• [Aim of the task]
Repeat exactly every line that comes at or after the line containing "Hands Free Conductive", through the end of the entries below.

Screenshot grounding data:
====================

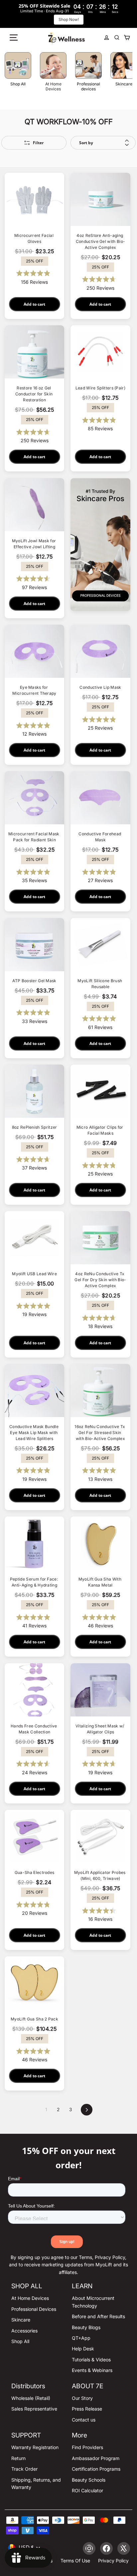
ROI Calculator (87, 2490)
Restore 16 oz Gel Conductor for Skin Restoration (34, 393)
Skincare (20, 2319)
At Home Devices (30, 2298)
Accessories (24, 2330)
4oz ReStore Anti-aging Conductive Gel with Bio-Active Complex (100, 241)
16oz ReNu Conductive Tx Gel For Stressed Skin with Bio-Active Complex (100, 1432)
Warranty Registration (35, 2447)
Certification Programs (96, 2469)
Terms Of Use (75, 2560)
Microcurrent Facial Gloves (34, 238)
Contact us (83, 2419)
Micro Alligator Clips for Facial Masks (100, 1130)
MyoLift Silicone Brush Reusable (100, 983)
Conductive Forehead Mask (100, 836)
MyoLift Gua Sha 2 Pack (34, 2018)
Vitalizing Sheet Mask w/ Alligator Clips (100, 1728)
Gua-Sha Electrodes (35, 1872)
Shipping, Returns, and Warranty (36, 2483)
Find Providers (87, 2447)
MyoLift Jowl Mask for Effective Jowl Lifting (34, 543)
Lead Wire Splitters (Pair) (100, 387)
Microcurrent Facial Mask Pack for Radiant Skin (34, 836)
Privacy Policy (113, 2560)
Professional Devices (33, 2309)
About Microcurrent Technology (93, 2301)
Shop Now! (69, 19)
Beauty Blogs (86, 2327)
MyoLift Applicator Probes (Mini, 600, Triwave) (100, 1875)
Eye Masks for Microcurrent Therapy (34, 690)
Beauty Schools (88, 2480)
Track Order (24, 2469)
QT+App (81, 2338)
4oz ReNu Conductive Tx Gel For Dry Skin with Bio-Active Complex (100, 1279)
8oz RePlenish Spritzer (34, 1127)
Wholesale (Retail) (30, 2398)
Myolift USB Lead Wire (34, 1273)
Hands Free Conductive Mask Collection (34, 1728)
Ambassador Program (95, 2458)
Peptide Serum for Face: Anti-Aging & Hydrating (34, 1582)
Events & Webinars (92, 2370)
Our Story (82, 2398)
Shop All (20, 2341)
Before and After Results (98, 2316)
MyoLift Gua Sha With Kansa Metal (100, 1582)
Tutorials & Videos (91, 2359)
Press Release (87, 2409)
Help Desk (83, 2348)
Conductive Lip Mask (100, 687)
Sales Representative (34, 2409)
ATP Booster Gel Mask (34, 980)
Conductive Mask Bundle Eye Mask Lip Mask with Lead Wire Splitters (34, 1432)
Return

====================

• [Solution]
Hands Free Conductive Mask Collection (34, 1728)
Ambassador Program (95, 2458)
Peptide Serum for Face: Anti-Aging & Hydrating (34, 1582)
Events & Webinars (92, 2370)
Our Story (82, 2398)
Shop All (20, 2341)
Before and After Results (98, 2316)
MyoLift Gua Sha With Kansa Metal (100, 1582)
Tutorials & Videos (91, 2359)
Press Release (87, 2409)
Help Desk (83, 2348)
Conductive Lip Mask (100, 687)
Sales Representative (34, 2409)
ATP Booster Gel Mask (34, 980)
Conductive Mask Bundle Eye Mask Lip Mask with Lead Wire Splitters (34, 1432)
Return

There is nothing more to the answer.